The primary benefit of using drones is that they are not fixed to a set location. They can pull in close to a subject or provide a broad aerial view of a situation, and they can fly into areas of interest. The drawback with drones however, is their short battery life which in some cases can last only as long as 25 minutes of continual flight.
Avansig, a Spanish drone-development company, seems to have solved this problem by partnering with Skysense, a drone-charging company based in Berlin, Germany. The system is fully automated, meaning the drone is programmed to fly its preconfigured route through a building, automatically dock to recharge when the battery is low, and then take off to fly its route again.
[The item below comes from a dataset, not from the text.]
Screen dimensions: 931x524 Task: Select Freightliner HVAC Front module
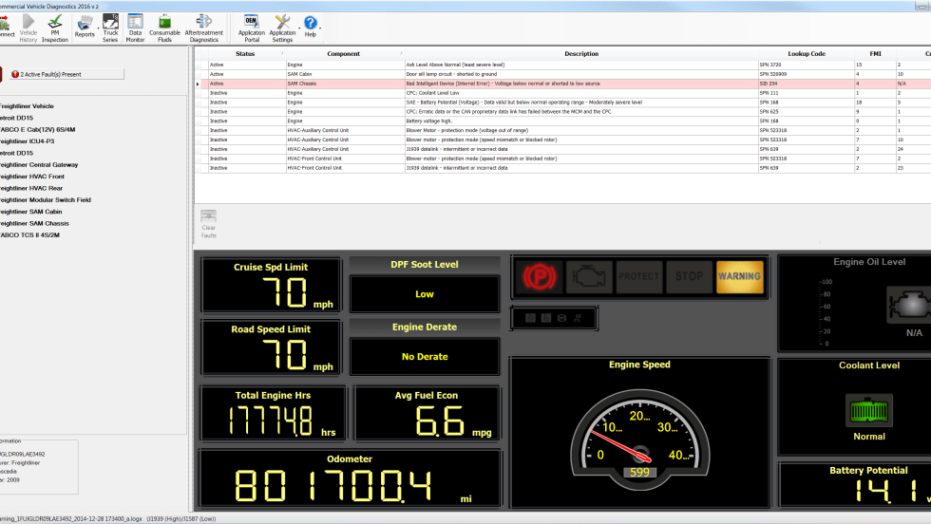(x=32, y=177)

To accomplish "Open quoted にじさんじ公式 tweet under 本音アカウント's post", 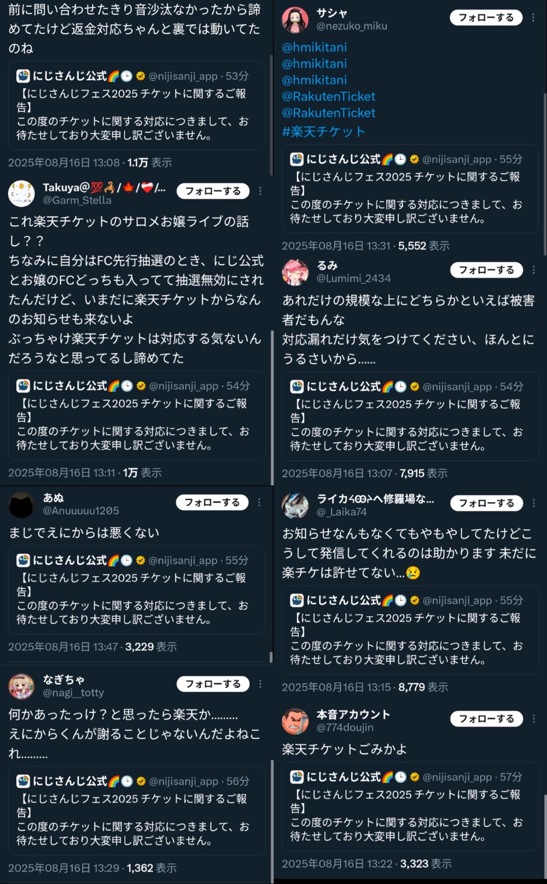I will click(410, 806).
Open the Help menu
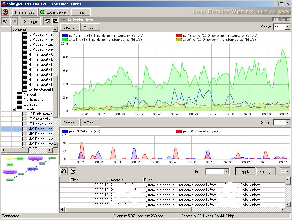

This major development in drone technology—autonomous drones using AI and navigation systems—is also its greatest barrier due to government regulations. However, because the drones are flying autonomously indoors, the restrictions against autonomous drones do not apply.
Drones’ versatility as moving cameras helps eliminate blind spots and allows the camera to follow intruders or security risks. The mere presence of a drone can also actively discourage intruders. Drones can be outfitted not only with regular cameras, but also with thermal cameras, allowing them to track heat patterns. They can also be outfitted with bright lights and loudspeakers.
These characteristics combine to create a security system that is active, interactive, and even autonomous. There is little question that the future of security is in drones, especially in autonomous drones.